Dataset entries:
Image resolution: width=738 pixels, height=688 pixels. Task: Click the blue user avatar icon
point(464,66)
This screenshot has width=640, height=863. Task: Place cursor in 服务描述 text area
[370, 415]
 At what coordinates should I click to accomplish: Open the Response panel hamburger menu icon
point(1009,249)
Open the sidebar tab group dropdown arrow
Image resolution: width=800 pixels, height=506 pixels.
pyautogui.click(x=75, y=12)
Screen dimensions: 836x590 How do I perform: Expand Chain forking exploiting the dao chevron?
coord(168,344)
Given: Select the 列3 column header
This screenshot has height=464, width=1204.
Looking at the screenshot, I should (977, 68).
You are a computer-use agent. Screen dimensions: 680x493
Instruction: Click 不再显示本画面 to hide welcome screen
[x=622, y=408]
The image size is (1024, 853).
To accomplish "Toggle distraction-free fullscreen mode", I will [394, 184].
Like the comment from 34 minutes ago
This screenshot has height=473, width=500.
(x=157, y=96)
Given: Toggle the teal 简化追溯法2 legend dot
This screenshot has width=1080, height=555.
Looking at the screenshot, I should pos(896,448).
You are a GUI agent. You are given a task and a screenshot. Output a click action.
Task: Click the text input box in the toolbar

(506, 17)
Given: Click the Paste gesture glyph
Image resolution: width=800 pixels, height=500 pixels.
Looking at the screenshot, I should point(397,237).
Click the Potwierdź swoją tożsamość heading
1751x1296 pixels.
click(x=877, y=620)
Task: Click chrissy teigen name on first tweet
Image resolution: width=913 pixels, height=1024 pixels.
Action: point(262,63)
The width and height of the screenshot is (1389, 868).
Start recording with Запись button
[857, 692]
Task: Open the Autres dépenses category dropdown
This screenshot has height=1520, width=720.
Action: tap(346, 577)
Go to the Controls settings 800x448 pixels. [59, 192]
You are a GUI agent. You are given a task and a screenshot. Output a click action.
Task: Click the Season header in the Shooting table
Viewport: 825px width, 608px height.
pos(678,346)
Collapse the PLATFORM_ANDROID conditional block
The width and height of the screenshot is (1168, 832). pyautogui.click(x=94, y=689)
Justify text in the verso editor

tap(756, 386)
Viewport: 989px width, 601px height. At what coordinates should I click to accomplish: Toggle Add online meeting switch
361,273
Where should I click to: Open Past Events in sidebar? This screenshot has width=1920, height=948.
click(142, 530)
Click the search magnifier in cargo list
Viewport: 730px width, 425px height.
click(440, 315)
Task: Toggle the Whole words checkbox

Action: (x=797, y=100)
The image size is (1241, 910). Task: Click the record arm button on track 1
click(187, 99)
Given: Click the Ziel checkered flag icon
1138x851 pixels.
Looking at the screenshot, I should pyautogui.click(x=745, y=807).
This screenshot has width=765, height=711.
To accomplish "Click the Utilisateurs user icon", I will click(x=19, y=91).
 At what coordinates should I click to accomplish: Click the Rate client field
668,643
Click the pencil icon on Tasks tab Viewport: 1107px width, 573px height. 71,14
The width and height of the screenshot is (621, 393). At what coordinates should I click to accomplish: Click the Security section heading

Task instructions:
From the records above, extract each line exactly as shown.

Written solution:
Image resolution: width=738 pixels, height=688 pixels. Task: Click the blue user avatar icon
point(464,66)
This screenshot has width=640, height=863. Task: Place cursor in 服务描述 text area
[370, 415]
 At what coordinates should I click to accomplish: Open the Response panel hamburger menu icon
point(1009,249)
Open the sidebar tab group dropdown arrow
Image resolution: width=800 pixels, height=506 pixels.
pyautogui.click(x=75, y=12)
Screen dimensions: 836x590 How do I perform: Expand Chain forking exploiting the dao chevron?
coord(168,344)
Given: Select the 列3 column header
This screenshot has height=464, width=1204.
Looking at the screenshot, I should (977, 68).
You are a computer-use agent. Screen dimensions: 680x493
Instruction: Click 不再显示本画面 to hide welcome screen
[x=622, y=408]
The image size is (1024, 853).
To accomplish "Toggle distraction-free fullscreen mode", I will [394, 184].
Like the comment from 34 minutes ago
This screenshot has height=473, width=500.
(x=157, y=96)
Given: Toggle the teal 简化追溯法2 legend dot
This screenshot has width=1080, height=555.
Looking at the screenshot, I should pos(896,448).
You are a GUI agent. You are given a task and a screenshot. Output a click action.
Task: Click the text input box in the toolbar

(506, 17)
Given: Click the Paste gesture glyph
Image resolution: width=800 pixels, height=500 pixels.
Looking at the screenshot, I should point(397,237).
Click the Potwierdź swoją tożsamość heading
1751x1296 pixels.
click(x=877, y=620)
Task: Click chrissy teigen name on first tweet
Image resolution: width=913 pixels, height=1024 pixels.
Action: point(262,63)
The width and height of the screenshot is (1389, 868).
Start recording with Запись button
[857, 692]
Task: Open the Autres dépenses category dropdown
This screenshot has height=1520, width=720.
Action: tap(346, 577)
Go to the Controls settings 800x448 pixels. [59, 192]
You are a GUI agent. You are given a task and a screenshot. Output a click action.
Task: Click the Season header in the Shooting table
Viewport: 825px width, 608px height.
pos(678,346)
Collapse the PLATFORM_ANDROID conditional block
The width and height of the screenshot is (1168, 832). pyautogui.click(x=94, y=689)
Justify text in the verso editor

tap(756, 386)
Viewport: 989px width, 601px height. At what coordinates should I click to accomplish: Toggle Add online meeting switch
361,273
Where should I click to: Open Past Events in sidebar? This screenshot has width=1920, height=948.
click(142, 530)
Click the search magnifier in cargo list
Viewport: 730px width, 425px height.
click(440, 315)
Task: Toggle the Whole words checkbox

Action: (x=797, y=100)
The image size is (1241, 910). Task: Click the record arm button on track 1
click(187, 99)
Given: Click the Ziel checkered flag icon
1138x851 pixels.
Looking at the screenshot, I should pyautogui.click(x=745, y=807).
This screenshot has width=765, height=711.
To accomplish "Click the Utilisateurs user icon", I will click(x=19, y=91).
 At what coordinates should I click to accomplish: Click the Rate client field
668,643
Click the pencil icon on Tasks tab Viewport: 1107px width, 573px height. 71,14
The width and height of the screenshot is (621, 393). At what coordinates should I click to accomplish: Click the Security section heading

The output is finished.